Spatially-Adaptive Gated Activation (SAGA) for medical image restoration
Project description
SAGA — Spatially-Adaptive Gated Activation
An Interpretable Deep Learning Method for Medical Image Deblurring and Restoration
Siju K.S., Vipin Venugopal, Mithun Kumar Kar, Jayakrishnan Anandakrishnan
Healthcare Analytics 9 (2026) 100468 · doi:10.1016/j.health.2026.100468
Overview
Standard activation functions (ReLU, SiLU, GELU) treat every spatial location in a feature map identically. In medical images — CT slices, DXA scans — the information content is not spatially uniform: anatomical boundaries carry high-frequency diagnostically-critical detail while homogeneous regions (background, soft tissue) require smooth suppression.

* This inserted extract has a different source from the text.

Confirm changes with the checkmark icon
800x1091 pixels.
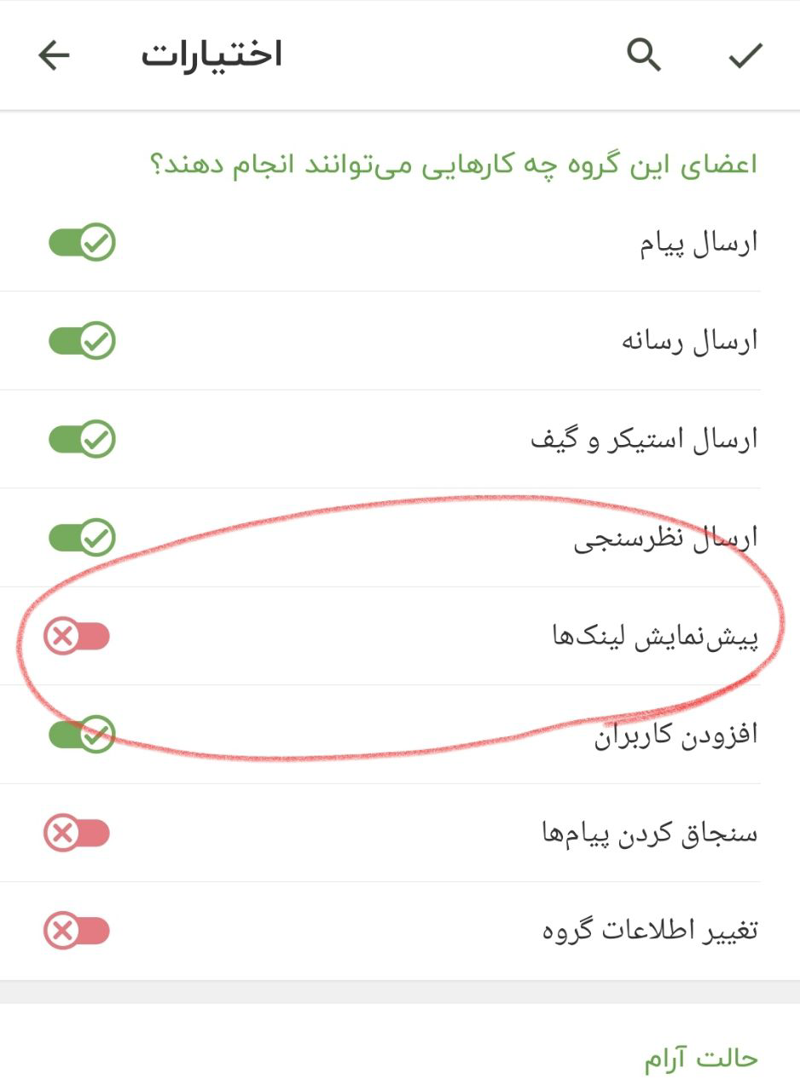745,56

SAGA introduces a learned spatial gating map that modulates the activation response position-by-position:
G(X) = σ(W_g * X) # spatial gate (depthwise-separable conv)
SAGA(X) = G(X) ⊙ φ(X) # φ = SiLU (default)
This two-path design lets the network selectively amplify high-frequency boundary signals while smoothly gating uniform background areas — without increasing the depth of the network.
Installation
pip install saga-activation
Or install from source:
git clone https://github.com/sijuswamyresearch/SAGA.git
cd SAGA
pip install -e ".[dev]"
Requirements: Python ≥ 3.10, PyTorch ≥ 2.0
Quick Start
Drop-in activation replacement
import torch
from saga import SAGA
# Replace any activation layer with SAGA
act = SAGA(in_channels=64) # matches the channel dim of your feature map
x = torch.randn(2, 64, 256, 256) # (B, C, H, W)
y = act(x) # same shape: (2, 64, 256, 256)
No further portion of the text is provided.